» Directive
Can you repeat the records below with every "Identify the location of" changed to "Give the position of" and everything else unchanged?

» Task input
──────────────────────────────

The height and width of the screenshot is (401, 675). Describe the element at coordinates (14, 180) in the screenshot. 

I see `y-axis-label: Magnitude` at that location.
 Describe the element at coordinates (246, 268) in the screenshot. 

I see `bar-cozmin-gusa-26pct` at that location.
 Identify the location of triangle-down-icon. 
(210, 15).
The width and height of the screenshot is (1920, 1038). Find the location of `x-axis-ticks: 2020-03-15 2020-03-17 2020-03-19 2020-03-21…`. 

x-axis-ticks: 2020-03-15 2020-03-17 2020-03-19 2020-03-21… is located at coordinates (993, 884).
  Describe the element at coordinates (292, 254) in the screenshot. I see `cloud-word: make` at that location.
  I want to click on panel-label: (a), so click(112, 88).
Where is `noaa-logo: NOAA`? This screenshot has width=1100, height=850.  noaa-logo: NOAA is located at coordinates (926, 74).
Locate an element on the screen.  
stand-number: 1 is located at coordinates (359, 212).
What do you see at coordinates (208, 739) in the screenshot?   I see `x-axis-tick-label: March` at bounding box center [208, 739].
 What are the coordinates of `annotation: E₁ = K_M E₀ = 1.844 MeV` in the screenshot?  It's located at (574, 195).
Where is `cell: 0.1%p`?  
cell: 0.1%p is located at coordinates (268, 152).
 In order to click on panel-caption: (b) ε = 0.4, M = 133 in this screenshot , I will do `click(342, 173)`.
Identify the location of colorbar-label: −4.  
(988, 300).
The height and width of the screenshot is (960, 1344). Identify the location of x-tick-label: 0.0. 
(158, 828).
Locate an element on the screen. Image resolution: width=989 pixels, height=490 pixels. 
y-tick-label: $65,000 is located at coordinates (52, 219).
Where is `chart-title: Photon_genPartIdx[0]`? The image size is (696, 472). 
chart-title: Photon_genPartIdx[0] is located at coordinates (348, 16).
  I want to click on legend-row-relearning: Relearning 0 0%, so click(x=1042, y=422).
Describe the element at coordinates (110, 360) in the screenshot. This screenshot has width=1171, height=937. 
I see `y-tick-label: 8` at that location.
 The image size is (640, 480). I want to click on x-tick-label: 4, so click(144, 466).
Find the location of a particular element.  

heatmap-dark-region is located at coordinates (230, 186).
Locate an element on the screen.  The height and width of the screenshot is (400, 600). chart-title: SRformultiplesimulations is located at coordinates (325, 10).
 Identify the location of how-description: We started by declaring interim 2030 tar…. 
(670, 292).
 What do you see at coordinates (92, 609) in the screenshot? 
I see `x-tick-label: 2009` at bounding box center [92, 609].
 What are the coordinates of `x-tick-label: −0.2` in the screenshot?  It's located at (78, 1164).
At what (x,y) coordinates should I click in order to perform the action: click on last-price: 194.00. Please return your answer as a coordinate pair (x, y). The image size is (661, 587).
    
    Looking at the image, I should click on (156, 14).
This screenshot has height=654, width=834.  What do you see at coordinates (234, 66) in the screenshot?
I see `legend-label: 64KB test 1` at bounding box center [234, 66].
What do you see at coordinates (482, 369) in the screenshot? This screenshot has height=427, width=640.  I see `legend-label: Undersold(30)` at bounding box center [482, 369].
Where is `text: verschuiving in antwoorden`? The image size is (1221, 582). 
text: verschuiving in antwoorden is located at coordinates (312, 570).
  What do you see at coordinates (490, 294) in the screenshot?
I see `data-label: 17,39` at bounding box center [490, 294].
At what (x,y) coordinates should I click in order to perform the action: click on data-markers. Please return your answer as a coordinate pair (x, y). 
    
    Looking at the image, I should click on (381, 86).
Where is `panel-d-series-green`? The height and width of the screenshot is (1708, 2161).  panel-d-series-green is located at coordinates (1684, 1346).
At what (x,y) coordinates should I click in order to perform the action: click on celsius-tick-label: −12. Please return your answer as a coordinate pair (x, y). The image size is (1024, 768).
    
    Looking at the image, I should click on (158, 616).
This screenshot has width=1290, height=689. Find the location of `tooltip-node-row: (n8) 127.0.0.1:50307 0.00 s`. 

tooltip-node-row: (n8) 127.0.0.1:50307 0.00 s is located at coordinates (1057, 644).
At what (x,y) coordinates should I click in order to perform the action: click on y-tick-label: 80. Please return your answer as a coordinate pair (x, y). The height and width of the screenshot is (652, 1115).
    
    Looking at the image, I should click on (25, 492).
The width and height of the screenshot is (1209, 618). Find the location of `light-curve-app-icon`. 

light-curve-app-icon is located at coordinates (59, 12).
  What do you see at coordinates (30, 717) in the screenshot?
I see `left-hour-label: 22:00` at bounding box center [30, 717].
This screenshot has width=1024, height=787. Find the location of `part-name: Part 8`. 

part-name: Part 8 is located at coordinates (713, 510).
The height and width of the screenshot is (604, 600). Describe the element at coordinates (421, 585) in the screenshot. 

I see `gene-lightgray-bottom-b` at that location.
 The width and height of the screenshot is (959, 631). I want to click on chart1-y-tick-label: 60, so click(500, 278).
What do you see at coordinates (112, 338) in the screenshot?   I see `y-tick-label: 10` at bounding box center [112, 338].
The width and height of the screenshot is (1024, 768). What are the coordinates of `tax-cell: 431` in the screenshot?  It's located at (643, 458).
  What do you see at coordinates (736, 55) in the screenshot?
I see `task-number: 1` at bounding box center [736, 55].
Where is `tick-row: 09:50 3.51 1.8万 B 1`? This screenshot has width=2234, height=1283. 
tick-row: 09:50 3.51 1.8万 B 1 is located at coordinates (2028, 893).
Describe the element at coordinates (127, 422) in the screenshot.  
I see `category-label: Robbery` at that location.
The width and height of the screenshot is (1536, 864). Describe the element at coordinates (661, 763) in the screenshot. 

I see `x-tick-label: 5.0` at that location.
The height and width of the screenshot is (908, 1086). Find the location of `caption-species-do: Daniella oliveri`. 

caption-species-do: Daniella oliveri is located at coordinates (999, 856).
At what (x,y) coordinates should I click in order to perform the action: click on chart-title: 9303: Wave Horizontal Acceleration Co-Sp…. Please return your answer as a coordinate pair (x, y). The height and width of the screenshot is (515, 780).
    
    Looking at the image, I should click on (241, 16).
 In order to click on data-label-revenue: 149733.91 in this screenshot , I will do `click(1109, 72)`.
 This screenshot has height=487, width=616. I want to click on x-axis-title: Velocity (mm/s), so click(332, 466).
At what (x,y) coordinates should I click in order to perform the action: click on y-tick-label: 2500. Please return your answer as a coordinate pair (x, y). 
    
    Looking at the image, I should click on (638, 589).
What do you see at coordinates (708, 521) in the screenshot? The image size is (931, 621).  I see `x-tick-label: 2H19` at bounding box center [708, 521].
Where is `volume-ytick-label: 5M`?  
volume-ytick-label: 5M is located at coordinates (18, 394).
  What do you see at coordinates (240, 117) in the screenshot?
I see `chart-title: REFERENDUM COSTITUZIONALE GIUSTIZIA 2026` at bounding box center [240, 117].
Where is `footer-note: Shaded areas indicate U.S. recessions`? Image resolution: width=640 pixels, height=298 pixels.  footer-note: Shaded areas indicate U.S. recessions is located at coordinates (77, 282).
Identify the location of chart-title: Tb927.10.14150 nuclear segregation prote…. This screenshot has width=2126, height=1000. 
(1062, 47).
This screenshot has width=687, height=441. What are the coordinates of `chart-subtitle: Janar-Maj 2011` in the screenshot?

──────────────────────────────

» Worked solution
The height and width of the screenshot is (401, 675). Describe the element at coordinates (14, 180) in the screenshot. 

I see `y-axis-label: Magnitude` at that location.
 Describe the element at coordinates (246, 268) in the screenshot. 

I see `bar-cozmin-gusa-26pct` at that location.
 Give the position of triangle-down-icon. 
(210, 15).
The width and height of the screenshot is (1920, 1038). Find the location of `x-axis-ticks: 2020-03-15 2020-03-17 2020-03-19 2020-03-21…`. 

x-axis-ticks: 2020-03-15 2020-03-17 2020-03-19 2020-03-21… is located at coordinates (993, 884).
  Describe the element at coordinates (292, 254) in the screenshot. I see `cloud-word: make` at that location.
  I want to click on panel-label: (a), so click(112, 88).
Where is `noaa-logo: NOAA`? This screenshot has width=1100, height=850.  noaa-logo: NOAA is located at coordinates (926, 74).
Locate an element on the screen.  
stand-number: 1 is located at coordinates (359, 212).
What do you see at coordinates (208, 739) in the screenshot?   I see `x-axis-tick-label: March` at bounding box center [208, 739].
 What are the coordinates of `annotation: E₁ = K_M E₀ = 1.844 MeV` in the screenshot?  It's located at (574, 195).
Where is `cell: 0.1%p`?  
cell: 0.1%p is located at coordinates (268, 152).
 In order to click on panel-caption: (b) ε = 0.4, M = 133 in this screenshot , I will do `click(342, 173)`.
Give the position of colorbar-label: −4.  
(988, 300).
The height and width of the screenshot is (960, 1344). Give the position of x-tick-label: 0.0. 
(158, 828).
Locate an element on the screen. Image resolution: width=989 pixels, height=490 pixels. 
y-tick-label: $65,000 is located at coordinates (52, 219).
Where is `chart-title: Photon_genPartIdx[0]`? The image size is (696, 472). 
chart-title: Photon_genPartIdx[0] is located at coordinates (348, 16).
  I want to click on legend-row-relearning: Relearning 0 0%, so click(x=1042, y=422).
Describe the element at coordinates (110, 360) in the screenshot. This screenshot has width=1171, height=937. 
I see `y-tick-label: 8` at that location.
 The image size is (640, 480). I want to click on x-tick-label: 4, so click(144, 466).
Find the location of a particular element.  

heatmap-dark-region is located at coordinates (230, 186).
Locate an element on the screen.  The height and width of the screenshot is (400, 600). chart-title: SRformultiplesimulations is located at coordinates (325, 10).
 Give the position of how-description: We started by declaring interim 2030 tar…. 
(670, 292).
 What do you see at coordinates (92, 609) in the screenshot? 
I see `x-tick-label: 2009` at bounding box center [92, 609].
 What are the coordinates of `x-tick-label: −0.2` in the screenshot?  It's located at (78, 1164).
At what (x,y) coordinates should I click in order to perform the action: click on last-price: 194.00. Please return your answer as a coordinate pair (x, y). The image size is (661, 587).
    
    Looking at the image, I should click on (156, 14).
This screenshot has height=654, width=834.  What do you see at coordinates (234, 66) in the screenshot?
I see `legend-label: 64KB test 1` at bounding box center [234, 66].
What do you see at coordinates (482, 369) in the screenshot? This screenshot has height=427, width=640.  I see `legend-label: Undersold(30)` at bounding box center [482, 369].
Where is `text: verschuiving in antwoorden`? The image size is (1221, 582). 
text: verschuiving in antwoorden is located at coordinates (312, 570).
  What do you see at coordinates (490, 294) in the screenshot?
I see `data-label: 17,39` at bounding box center [490, 294].
At what (x,y) coordinates should I click in order to perform the action: click on data-markers. Please return your answer as a coordinate pair (x, y). 
    
    Looking at the image, I should click on (381, 86).
Where is `panel-d-series-green`? The height and width of the screenshot is (1708, 2161).  panel-d-series-green is located at coordinates (1684, 1346).
At what (x,y) coordinates should I click in order to perform the action: click on celsius-tick-label: −12. Please return your answer as a coordinate pair (x, y). The image size is (1024, 768).
    
    Looking at the image, I should click on (158, 616).
This screenshot has width=1290, height=689. Find the location of `tooltip-node-row: (n8) 127.0.0.1:50307 0.00 s`. 

tooltip-node-row: (n8) 127.0.0.1:50307 0.00 s is located at coordinates (1057, 644).
At what (x,y) coordinates should I click in order to perform the action: click on y-tick-label: 80. Please return your answer as a coordinate pair (x, y). The height and width of the screenshot is (652, 1115).
    
    Looking at the image, I should click on (25, 492).
The width and height of the screenshot is (1209, 618). Find the location of `light-curve-app-icon`. 

light-curve-app-icon is located at coordinates (59, 12).
  What do you see at coordinates (30, 717) in the screenshot?
I see `left-hour-label: 22:00` at bounding box center [30, 717].
This screenshot has width=1024, height=787. Find the location of `part-name: Part 8`. 

part-name: Part 8 is located at coordinates (713, 510).
The height and width of the screenshot is (604, 600). Describe the element at coordinates (421, 585) in the screenshot. 

I see `gene-lightgray-bottom-b` at that location.
 The width and height of the screenshot is (959, 631). I want to click on chart1-y-tick-label: 60, so click(500, 278).
What do you see at coordinates (112, 338) in the screenshot?   I see `y-tick-label: 10` at bounding box center [112, 338].
The width and height of the screenshot is (1024, 768). What are the coordinates of `tax-cell: 431` in the screenshot?  It's located at (643, 458).
  What do you see at coordinates (736, 55) in the screenshot?
I see `task-number: 1` at bounding box center [736, 55].
Where is `tick-row: 09:50 3.51 1.8万 B 1`? This screenshot has width=2234, height=1283. 
tick-row: 09:50 3.51 1.8万 B 1 is located at coordinates (2028, 893).
Describe the element at coordinates (127, 422) in the screenshot.  
I see `category-label: Robbery` at that location.
The width and height of the screenshot is (1536, 864). Describe the element at coordinates (661, 763) in the screenshot. 

I see `x-tick-label: 5.0` at that location.
The height and width of the screenshot is (908, 1086). Find the location of `caption-species-do: Daniella oliveri`. 

caption-species-do: Daniella oliveri is located at coordinates (999, 856).
At what (x,y) coordinates should I click in order to perform the action: click on chart-title: 9303: Wave Horizontal Acceleration Co-Sp…. Please return your answer as a coordinate pair (x, y). The height and width of the screenshot is (515, 780).
    
    Looking at the image, I should click on (241, 16).
 In order to click on data-label-revenue: 149733.91 in this screenshot , I will do `click(1109, 72)`.
 This screenshot has height=487, width=616. I want to click on x-axis-title: Velocity (mm/s), so click(332, 466).
At what (x,y) coordinates should I click in order to perform the action: click on y-tick-label: 2500. Please return your answer as a coordinate pair (x, y). 
    
    Looking at the image, I should click on (638, 589).
What do you see at coordinates (708, 521) in the screenshot? The image size is (931, 621).  I see `x-tick-label: 2H19` at bounding box center [708, 521].
Where is `volume-ytick-label: 5M`?  
volume-ytick-label: 5M is located at coordinates (18, 394).
  What do you see at coordinates (240, 117) in the screenshot?
I see `chart-title: REFERENDUM COSTITUZIONALE GIUSTIZIA 2026` at bounding box center [240, 117].
Where is `footer-note: Shaded areas indicate U.S. recessions`? Image resolution: width=640 pixels, height=298 pixels.  footer-note: Shaded areas indicate U.S. recessions is located at coordinates (77, 282).
Give the position of chart-title: Tb927.10.14150 nuclear segregation prote…. This screenshot has width=2126, height=1000. 
(1062, 47).
This screenshot has width=687, height=441. What are the coordinates of `chart-subtitle: Janar-Maj 2011` in the screenshot?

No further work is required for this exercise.